NanoViricides, Inc. (OTC BB: NNVC) (the "Company") announced today that it has submitted its letter of intent to file an Orphan Drug Application with the European Medicines Agency (EMA) for DengueCide™, its drug candidate for the treatment of dengue and dengue hemorrhagic fever. EMA requires a notification of intent to file at least 60 days prior to the actual filing, unlike the US FDA. The actual application will need to be translated into 27 different languages prior to submission.
The Company previously engaged the consulting firm Cote´ Orphan Consulting (COC), headed by Dr. Tim Cote´, to assist with the orphan drug application. The Company, in consultation with COC, has determined that its current lead DengueCide drug candidate is eligible for orphan drug status application in the European Union. The Company has recently filed an Orphan Drug Designation application for DengueCide to the US FDA.

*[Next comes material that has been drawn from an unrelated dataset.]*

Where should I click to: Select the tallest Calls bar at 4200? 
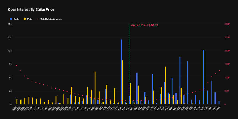tap(121, 72)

DengueCide is a nanoviricide® that has shown very high effectiveness in an animal model of dengue virus infection. These animal studies were conducted in the laboratory of Dr. Eva Harris, Professor of Public Health and Infectious Diseases at the University of California, Berkeley. Professor Harris has developed a mouse model simulating antibody-dependent-enhancement (ADE) of dengue infection using a special laboratory mouse strain called AG129. ADE in humans is thought to lead to dengue hemorrhagic fever and is associated with a high fatality rate. In this model, infection with a dengue virus when the mice are left untreated is 100% fatal. In contrast, in the same study, animals treated with NanoViricides' DengueCide achieved an unprecedented 50% survival rate.
There is currently neither an effective drug treatment nor a vaccine for dengue virus infection. Tremendous efforts have been made for dengue vaccine development but, to date, no vaccine candidate has succeeded in clinical trials towards approval.
An orphan designation for our dengue drug candidate, if granted, is expected to help the Company assign a higher priority to its dengue drug program and undertake rapid development following the influenza drug candidates.